## TASK DETAILS
From the reflection on life as a jigsaw puzzle below, list every sentence that begins with "Do you ever".

## EXTRACTED TEXT
>> Start

Do you ever feel like your life is a puzzle where the pieces don’t fit? Or a puzzle that is near complete, but that last piece won’t fit? Do you ever find yourself trying to force it? Telling yourself if this piece would fit, then everything would go according to plan. Do you ever step back and ask yourself if the piece actually belongs there? Life is simply various jigsaw puzzles we are trying to piece together, different puzzles at different stages of our lives, and often we may have more than one puzzle being put together at the same time. It may seem hard to walk away from an unfinished puzzle, but we need to ask ourselves: Are we trying to force the piece, or are we prayerfully discerning the jigsaw? My whole life I knew I was going to work in the healthcare field, although I wasn’t exactly sure what sort of practitioner I would be, I began putting these pieces together around 6th grade. However, as an ‘atheist’ at this point in my life, I didn’t understand the concept of ‘discerning’ or the whole ‘thy will be done’ thing. So I began forcing pieces, planning my future, my college career, where I would go to graduate school, etc. I had this whole puzzle planned in my head, and to my surprise, it didn’t come true; well not exactly how I had initially planned it to be. As we know, rarely do things go according to (our) plan. Long story short, I ended up rushing to finish this puzzle too, and like the others, the last piece did not seem to fit, something didn’t seem right. It wasn’t until I took a step back and actively listened to what the Lord was calling me to do, could I be at peace. Only, after discernment, then did the pieces fit together.

>> End

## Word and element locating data
>> Start

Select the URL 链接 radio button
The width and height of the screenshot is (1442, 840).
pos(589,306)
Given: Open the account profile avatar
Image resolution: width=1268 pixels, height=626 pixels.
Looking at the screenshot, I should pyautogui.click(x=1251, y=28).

>> End

## SOLVED PROBLEM
- Do you ever feel like your life is a puzzle where the pieces don’t fit?
- Do you ever find yourself trying to force it?
- Do you ever step back and ask yourself if the piece actually belongs there?